» Record extracts
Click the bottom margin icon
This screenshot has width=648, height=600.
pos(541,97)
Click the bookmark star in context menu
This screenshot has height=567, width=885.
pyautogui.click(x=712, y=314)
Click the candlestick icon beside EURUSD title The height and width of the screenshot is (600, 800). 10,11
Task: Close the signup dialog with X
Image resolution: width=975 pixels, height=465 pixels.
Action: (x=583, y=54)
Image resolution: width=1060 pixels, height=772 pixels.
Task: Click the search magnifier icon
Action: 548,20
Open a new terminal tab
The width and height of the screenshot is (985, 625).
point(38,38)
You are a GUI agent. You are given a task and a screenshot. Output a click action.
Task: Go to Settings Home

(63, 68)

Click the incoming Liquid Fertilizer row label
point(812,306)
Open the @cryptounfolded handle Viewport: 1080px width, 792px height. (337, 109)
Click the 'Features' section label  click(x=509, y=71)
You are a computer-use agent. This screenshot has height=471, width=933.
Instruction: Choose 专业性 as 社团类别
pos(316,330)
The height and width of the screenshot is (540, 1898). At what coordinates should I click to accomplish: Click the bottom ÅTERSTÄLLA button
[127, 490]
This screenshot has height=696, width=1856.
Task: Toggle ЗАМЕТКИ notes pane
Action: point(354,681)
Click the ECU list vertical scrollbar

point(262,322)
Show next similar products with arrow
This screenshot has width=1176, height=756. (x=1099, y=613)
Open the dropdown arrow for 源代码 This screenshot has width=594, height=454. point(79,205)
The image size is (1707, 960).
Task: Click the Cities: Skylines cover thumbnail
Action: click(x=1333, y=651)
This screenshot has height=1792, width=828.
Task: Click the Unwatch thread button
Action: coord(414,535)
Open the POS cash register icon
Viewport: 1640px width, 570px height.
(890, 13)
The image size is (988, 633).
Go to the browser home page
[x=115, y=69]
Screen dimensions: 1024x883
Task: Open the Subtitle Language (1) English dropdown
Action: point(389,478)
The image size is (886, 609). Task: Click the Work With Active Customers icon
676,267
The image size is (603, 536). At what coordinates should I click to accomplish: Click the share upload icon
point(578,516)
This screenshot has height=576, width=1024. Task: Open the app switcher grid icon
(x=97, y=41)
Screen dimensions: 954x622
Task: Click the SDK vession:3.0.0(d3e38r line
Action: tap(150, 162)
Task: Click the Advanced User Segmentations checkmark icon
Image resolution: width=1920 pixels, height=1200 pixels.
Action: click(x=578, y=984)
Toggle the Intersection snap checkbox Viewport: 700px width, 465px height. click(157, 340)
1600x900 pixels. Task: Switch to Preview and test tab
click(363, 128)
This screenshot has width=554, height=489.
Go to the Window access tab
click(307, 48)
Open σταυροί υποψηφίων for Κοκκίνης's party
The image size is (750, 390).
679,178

» Aim of the task
Would you write down every record again, exactly?

» Your solution
Click the bottom margin icon
This screenshot has width=648, height=600.
pos(541,97)
Click the bookmark star in context menu
This screenshot has height=567, width=885.
pyautogui.click(x=712, y=314)
Click the candlestick icon beside EURUSD title The height and width of the screenshot is (600, 800). 10,11
Task: Close the signup dialog with X
Image resolution: width=975 pixels, height=465 pixels.
Action: (x=583, y=54)
Image resolution: width=1060 pixels, height=772 pixels.
Task: Click the search magnifier icon
Action: 548,20
Open a new terminal tab
The width and height of the screenshot is (985, 625).
point(38,38)
You are a GUI agent. You are given a task and a screenshot. Output a click action.
Task: Go to Settings Home

(63, 68)

Click the incoming Liquid Fertilizer row label
point(812,306)
Open the @cryptounfolded handle Viewport: 1080px width, 792px height. (337, 109)
Click the 'Features' section label  click(x=509, y=71)
You are a computer-use agent. This screenshot has height=471, width=933.
Instruction: Choose 专业性 as 社团类别
pos(316,330)
The height and width of the screenshot is (540, 1898). At what coordinates should I click to accomplish: Click the bottom ÅTERSTÄLLA button
[127, 490]
This screenshot has height=696, width=1856.
Task: Toggle ЗАМЕТКИ notes pane
Action: point(354,681)
Click the ECU list vertical scrollbar

point(262,322)
Show next similar products with arrow
This screenshot has width=1176, height=756. (x=1099, y=613)
Open the dropdown arrow for 源代码 This screenshot has width=594, height=454. point(79,205)
The image size is (1707, 960).
Task: Click the Cities: Skylines cover thumbnail
Action: click(x=1333, y=651)
This screenshot has height=1792, width=828.
Task: Click the Unwatch thread button
Action: coord(414,535)
Open the POS cash register icon
Viewport: 1640px width, 570px height.
(890, 13)
The image size is (988, 633).
Go to the browser home page
[x=115, y=69]
Screen dimensions: 1024x883
Task: Open the Subtitle Language (1) English dropdown
Action: point(389,478)
The image size is (886, 609). Task: Click the Work With Active Customers icon
676,267
The image size is (603, 536). At what coordinates should I click to accomplish: Click the share upload icon
point(578,516)
This screenshot has height=576, width=1024. Task: Open the app switcher grid icon
(x=97, y=41)
Screen dimensions: 954x622
Task: Click the SDK vession:3.0.0(d3e38r line
Action: tap(150, 162)
Task: Click the Advanced User Segmentations checkmark icon
Image resolution: width=1920 pixels, height=1200 pixels.
Action: click(x=578, y=984)
Toggle the Intersection snap checkbox Viewport: 700px width, 465px height. click(157, 340)
1600x900 pixels. Task: Switch to Preview and test tab
click(363, 128)
This screenshot has width=554, height=489.
Go to the Window access tab
click(307, 48)
Open σταυροί υποψηφίων for Κοκκίνης's party
The image size is (750, 390).
679,178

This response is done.